Collection entries:
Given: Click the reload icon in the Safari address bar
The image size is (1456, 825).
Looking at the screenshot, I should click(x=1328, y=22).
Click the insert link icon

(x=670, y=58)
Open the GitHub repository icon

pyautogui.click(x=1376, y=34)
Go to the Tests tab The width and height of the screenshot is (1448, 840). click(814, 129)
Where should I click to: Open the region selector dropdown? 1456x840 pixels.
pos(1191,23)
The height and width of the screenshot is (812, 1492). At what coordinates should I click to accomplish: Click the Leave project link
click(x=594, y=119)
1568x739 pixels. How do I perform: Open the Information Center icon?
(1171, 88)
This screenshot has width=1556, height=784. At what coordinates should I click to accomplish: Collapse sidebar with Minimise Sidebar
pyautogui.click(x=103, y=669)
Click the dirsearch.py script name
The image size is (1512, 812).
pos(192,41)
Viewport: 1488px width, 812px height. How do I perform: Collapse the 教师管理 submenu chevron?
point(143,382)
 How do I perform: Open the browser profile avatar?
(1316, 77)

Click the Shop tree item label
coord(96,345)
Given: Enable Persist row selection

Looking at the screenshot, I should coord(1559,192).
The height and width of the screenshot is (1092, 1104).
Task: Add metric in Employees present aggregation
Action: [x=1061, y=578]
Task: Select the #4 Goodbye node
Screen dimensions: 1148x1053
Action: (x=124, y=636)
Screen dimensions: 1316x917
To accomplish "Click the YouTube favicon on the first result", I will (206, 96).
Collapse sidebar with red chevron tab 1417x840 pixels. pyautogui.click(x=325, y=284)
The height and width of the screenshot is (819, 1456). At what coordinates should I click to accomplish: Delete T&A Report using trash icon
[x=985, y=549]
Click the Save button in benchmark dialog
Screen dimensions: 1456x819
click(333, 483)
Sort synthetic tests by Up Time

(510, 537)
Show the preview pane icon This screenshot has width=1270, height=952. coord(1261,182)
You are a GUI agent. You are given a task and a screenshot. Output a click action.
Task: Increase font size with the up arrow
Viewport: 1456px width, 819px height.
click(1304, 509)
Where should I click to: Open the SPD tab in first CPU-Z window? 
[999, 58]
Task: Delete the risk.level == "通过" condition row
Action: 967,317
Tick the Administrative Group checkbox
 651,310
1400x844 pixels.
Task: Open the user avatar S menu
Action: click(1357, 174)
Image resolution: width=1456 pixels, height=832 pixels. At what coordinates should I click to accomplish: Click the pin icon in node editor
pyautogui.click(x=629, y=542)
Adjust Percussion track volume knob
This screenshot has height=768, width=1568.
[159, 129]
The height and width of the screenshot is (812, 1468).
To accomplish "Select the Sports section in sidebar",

● What the exercise asks: Word for word, reproduce every record shown above.

● Response to this exercise:
Given: Click the reload icon in the Safari address bar
The image size is (1456, 825).
Looking at the screenshot, I should click(x=1328, y=22).
Click the insert link icon

(x=670, y=58)
Open the GitHub repository icon

pyautogui.click(x=1376, y=34)
Go to the Tests tab The width and height of the screenshot is (1448, 840). click(814, 129)
Where should I click to: Open the region selector dropdown? 1456x840 pixels.
pos(1191,23)
The height and width of the screenshot is (812, 1492). At what coordinates should I click to accomplish: Click the Leave project link
click(x=594, y=119)
1568x739 pixels. How do I perform: Open the Information Center icon?
(1171, 88)
This screenshot has width=1556, height=784. At what coordinates should I click to accomplish: Collapse sidebar with Minimise Sidebar
pyautogui.click(x=103, y=669)
Click the dirsearch.py script name
The image size is (1512, 812).
pos(192,41)
Viewport: 1488px width, 812px height. How do I perform: Collapse the 教师管理 submenu chevron?
point(143,382)
 How do I perform: Open the browser profile avatar?
(1316, 77)

Click the Shop tree item label
coord(96,345)
Given: Enable Persist row selection

Looking at the screenshot, I should coord(1559,192).
The height and width of the screenshot is (1092, 1104).
Task: Add metric in Employees present aggregation
Action: [x=1061, y=578]
Task: Select the #4 Goodbye node
Screen dimensions: 1148x1053
Action: (x=124, y=636)
Screen dimensions: 1316x917
To accomplish "Click the YouTube favicon on the first result", I will (206, 96).
Collapse sidebar with red chevron tab 1417x840 pixels. pyautogui.click(x=325, y=284)
The height and width of the screenshot is (819, 1456). At what coordinates should I click to accomplish: Delete T&A Report using trash icon
[x=985, y=549]
Click the Save button in benchmark dialog
Screen dimensions: 1456x819
click(333, 483)
Sort synthetic tests by Up Time

(510, 537)
Show the preview pane icon This screenshot has width=1270, height=952. coord(1261,182)
You are a GUI agent. You are given a task and a screenshot. Output a click action.
Task: Increase font size with the up arrow
Viewport: 1456px width, 819px height.
click(1304, 509)
Where should I click to: Open the SPD tab in first CPU-Z window? 
[999, 58]
Task: Delete the risk.level == "通过" condition row
Action: 967,317
Tick the Administrative Group checkbox
 651,310
1400x844 pixels.
Task: Open the user avatar S menu
Action: click(1357, 174)
Image resolution: width=1456 pixels, height=832 pixels. At what coordinates should I click to accomplish: Click the pin icon in node editor
pyautogui.click(x=629, y=542)
Adjust Percussion track volume knob
This screenshot has height=768, width=1568.
[159, 129]
The height and width of the screenshot is (812, 1468).
To accomplish "Select the Sports section in sidebar",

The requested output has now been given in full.